Hut site, Baile Ícín, Co. Kerry
Co. Kerry |
Settlement Sites
On a steep west-facing slope above the Blasket Sound, there is nothing left to see.
That absence is, in its own way, the point. A small enclosure once stood here at Baile Ícín on the Dingle Peninsula, a lios, meaning a roughly circular enclosed settlement typically defined by an earthen bank or wall, measuring just seven metres across. Within it, three interior mounds marked the foundations of three separate chambers. By the time anyone thought to record it properly, it was already nearly gone.
The archaeologist R.A.S. Macalister described the site in 1899, noting its condition as almost destroyed even then. His account captures something typical of this exposed Atlantic fringe: early settlement features ground down by centuries of weather, agriculture, and neglect until only the faintest impressions remain. The three interior mounds he documented, presumably the collapsed remains of small stone-built or earthen chambers within the enclosure, give some sense of how the space was once organised, a cluster of small rooms rather than a single open yard. No visible trace of any of this survives today.

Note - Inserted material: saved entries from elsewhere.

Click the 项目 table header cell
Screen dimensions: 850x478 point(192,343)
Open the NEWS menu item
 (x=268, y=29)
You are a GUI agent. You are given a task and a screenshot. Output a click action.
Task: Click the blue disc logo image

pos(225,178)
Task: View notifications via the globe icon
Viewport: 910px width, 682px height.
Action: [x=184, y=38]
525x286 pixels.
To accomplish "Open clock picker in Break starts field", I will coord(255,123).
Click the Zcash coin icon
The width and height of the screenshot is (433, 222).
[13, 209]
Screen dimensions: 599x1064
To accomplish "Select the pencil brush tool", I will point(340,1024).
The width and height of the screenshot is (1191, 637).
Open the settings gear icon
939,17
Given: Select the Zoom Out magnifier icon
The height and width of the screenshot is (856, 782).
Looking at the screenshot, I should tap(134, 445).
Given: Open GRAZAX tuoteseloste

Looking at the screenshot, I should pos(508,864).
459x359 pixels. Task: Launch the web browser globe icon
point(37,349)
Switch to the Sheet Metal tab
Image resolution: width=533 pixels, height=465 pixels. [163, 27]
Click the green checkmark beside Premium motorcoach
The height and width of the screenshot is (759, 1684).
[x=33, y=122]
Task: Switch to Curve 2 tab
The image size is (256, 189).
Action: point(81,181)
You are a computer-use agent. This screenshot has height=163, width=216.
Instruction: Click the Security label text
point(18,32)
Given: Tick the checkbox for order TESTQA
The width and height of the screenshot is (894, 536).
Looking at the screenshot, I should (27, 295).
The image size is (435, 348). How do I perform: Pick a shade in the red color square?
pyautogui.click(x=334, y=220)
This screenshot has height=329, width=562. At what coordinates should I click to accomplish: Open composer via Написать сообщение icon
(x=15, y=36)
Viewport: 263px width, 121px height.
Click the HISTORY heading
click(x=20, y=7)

The location itself carries a certain logic. The slope faces west, directly over the Blasket Sound, the narrow and notoriously turbulent stretch of water separating the mainland from the Great Blasket Island. Whoever occupied this lios had an unobstructed view across one of the more consequential passages on Ireland's Atlantic coast, a place where sea crossings were never taken lightly. Whether that position was chosen for practical oversight, for fishing access, or simply because the land there was available, the record does not say.